Development of pH-Sensitive Hydrogel Nanoparticles for Oral Delivery of High Isoelectric Point Protein Therapeutics

Currently, protein-based therapeutic drugs are only available to patients via injection. This method of drug delivery is uncomfortable to the patient, and thus results in decreased patient compliance. Oral drug delivery of such drugs would be preferable for many patients, but several obstacles in the gastrointestinal tract must be overcome for successful oral protein delivery. Ideally, the protein should be transported across the intestinal epithelium where it can enter the bloodstream. We have developed pH-sensitive polymeric nanoparticle carriers to protect the protein through the acidic upper digestive tract and then swell to release the protein in the higher pH environment of the upper small intestine. For proteins with a low isoelectric point, charge interactions between the protein and the anionic particle facilitate loading and release. However, this is not true for high isoelectric point proteins, as the positively charged protein will remain attracted to the negatively charged particle in neutral conditions, thus hindering release. The present study explores strategies to overcome this attraction between the protein and nanoparticle, and thus, increase bioavailability of the high isoelectric point protein therapeutics.

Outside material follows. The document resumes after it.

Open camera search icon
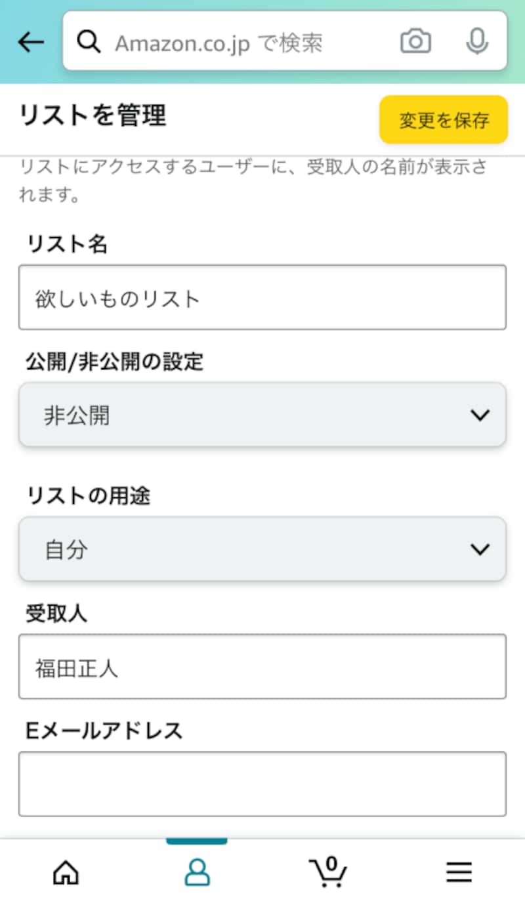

Hydrogel nanoparticles were synthesized by inverse emulsion polymerization of acrylamide and itaconic acid and crosslinked with N,N’-methylenebisacrylamide. The particles were purified using ethanol precipitation and dialyzed against a gradient of ethanol and water. Particle composition was confirmed with Fourier Transform Infrared Spectroscopy and particle swelling was analyzed with dynamic light scattering to measure particle size at varying pH levels. Electrophoretic light scattering was also used to measure the zeta potential of the particles at varying pH levels. With increasing pH, the particles increase in size, and zeta potential becomes more negative. Protein loading into the particles over time was measured using the Micro BCA protein assay, which showed decreased supernatant protein concentration over time. These pH-sensitive carriers show promise for oral protein delivery. Further studies are in progress to evaluate protein release, cytocompatibility, and transport across the intestinal epithelium.